Perspectives and final considerations
Considering an association as “true,” in other words, not explained by bias or chance, implies thinking about causality[25], integrating what is known thus far about the mechanism underlying the phenomenon under study. This encourages us to use new approaches rather than interpreting statistical associations superficially, which entails more complexity in our thinking, given various problems pointed out below.
In order to extrapolate a result found in a sample at the population level (that is, generalize based on a certain outcome), the conclusions must not only be based on a statistical procedure or on the level of representativeness of the sample with respect to the population but must also incorporate existing knowledge about the phenomenon under study[26]. Causality should be studied considering the previous findings of other studies in the field.

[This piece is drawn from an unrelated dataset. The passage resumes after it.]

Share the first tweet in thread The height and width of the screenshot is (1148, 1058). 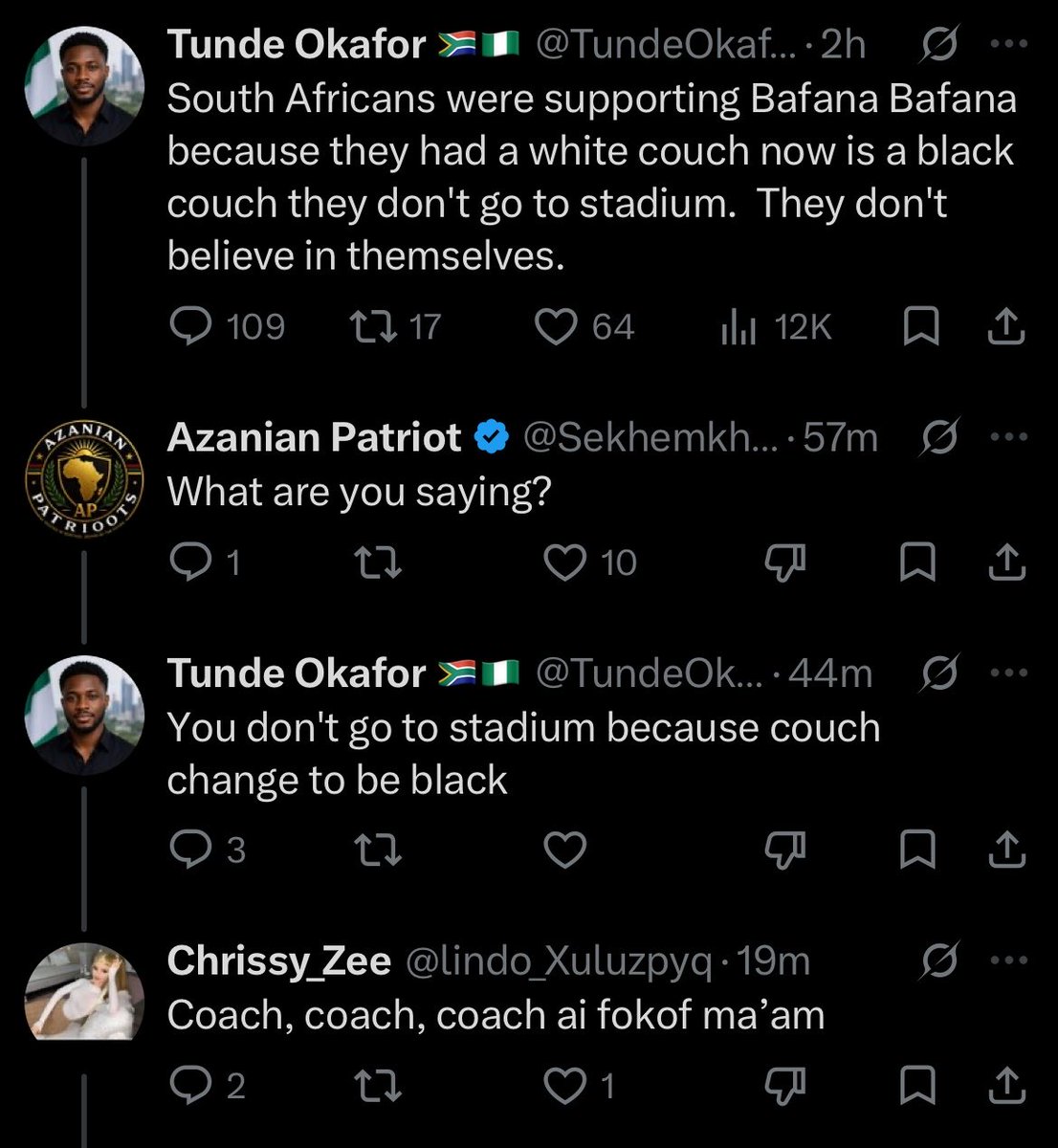tap(1005, 328)
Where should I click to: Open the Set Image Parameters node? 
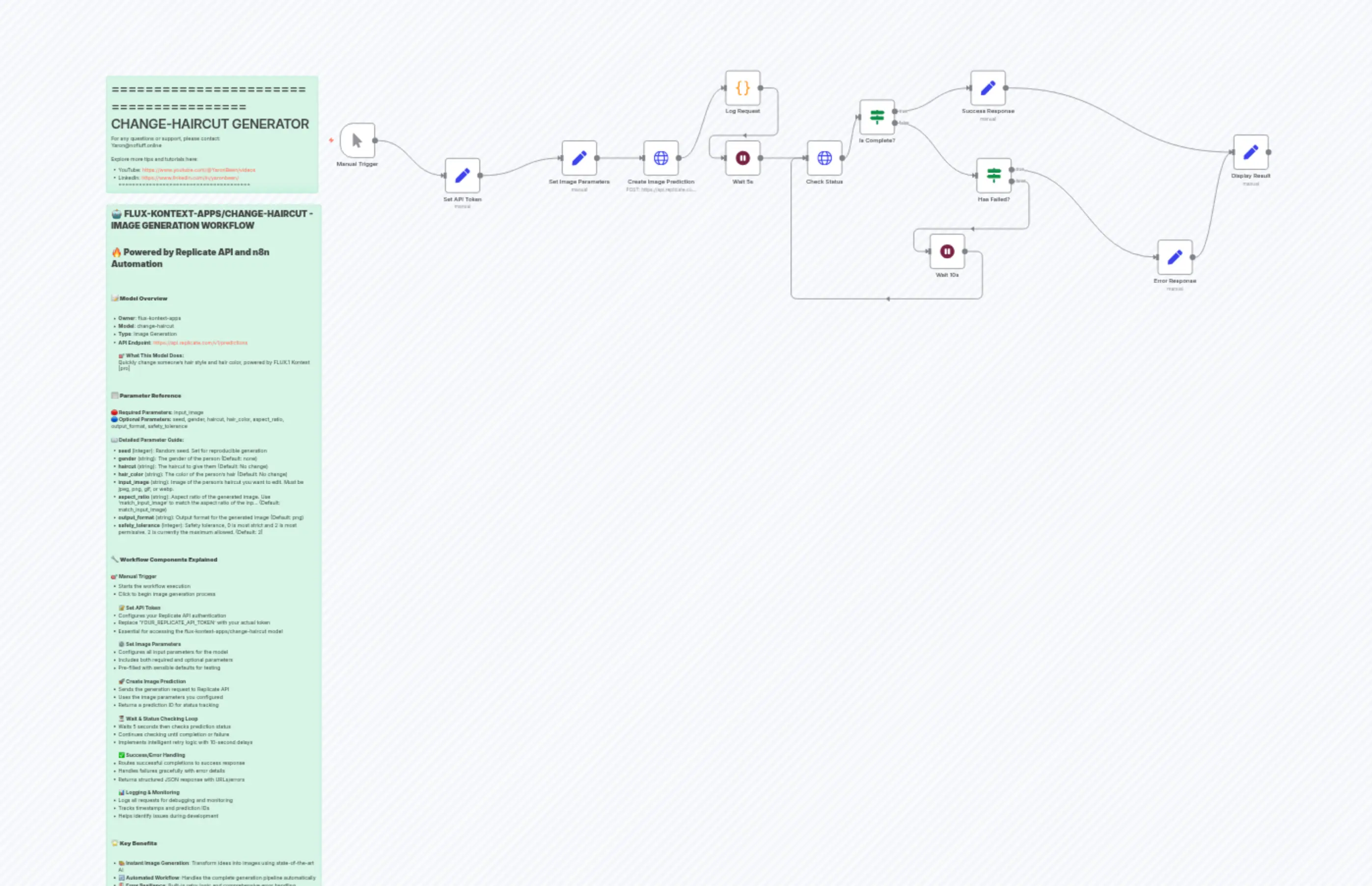pyautogui.click(x=579, y=158)
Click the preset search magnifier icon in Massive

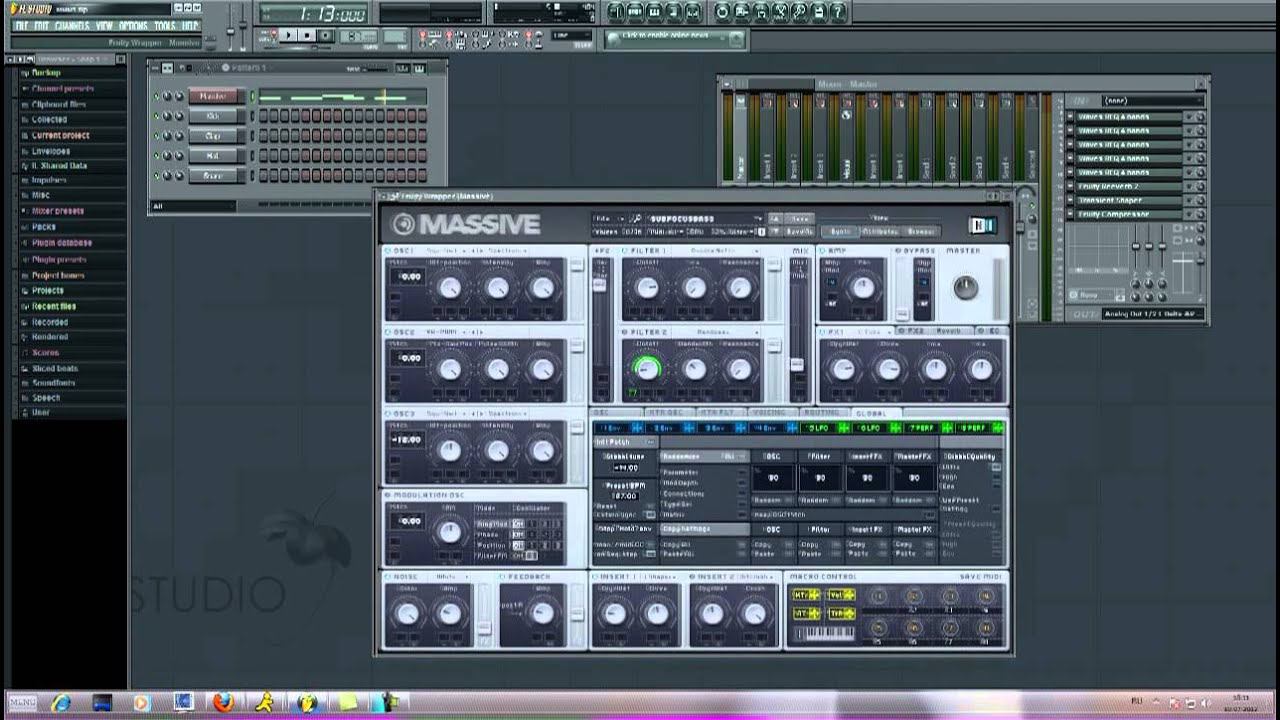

However, the possibility of integrating these findings into the analysis itself cannot be accurately measured.
The analytical process associated with statistical inference through hypothesis tests excludes some important factors, such as biological plausibility and the body of existing evidence. Different approaches have emerged as alternatives to this process, including Bayesian methods[27]. Bayesian methods integrate previous experiences in the inferential process, since it is assumed that cumulative experience applying a certain hypothesis can and should contribute to its verification[16]. Here, the researcher expresses aprioristic points of view probabilistically, and these are added to the formal data analysis[28].
Although the Bayesian approach is not yet widely used in biomedical research[16], there is extensive research on it, with positive results. In the meantime, even though this approach has the same theoretical framework as the p-value (the frequentist approach to probability), scientific publications have promoted use of the p-value, with confidence intervals for at least three decades[29],[30]. Confidence intervals are based on the same statistical framework as p-values but provide more information about difference between outcomes and chance in the measurement process[22].
Many scientific articles have focused on the p-value, which, as mentioned above, is a quantitative mechanism for assessing chance. According to some authors, even scientific research has focused on chance4. This has occurred at the expense of critical evaluation of biases, whose assessment is qualitative. Given a theory that, on the one hand, sheds light on which methodological designs are conducive to each type of bias, and, on the other hand, interprets the study findings in the context of what is already known about the phenomenon, it is worth asking in what sense and to what extent could bias have affected these results? Can I believe what I see? That is, the results are not reliable on their own; their value depends on the accuracy of the measuring processes that derived them.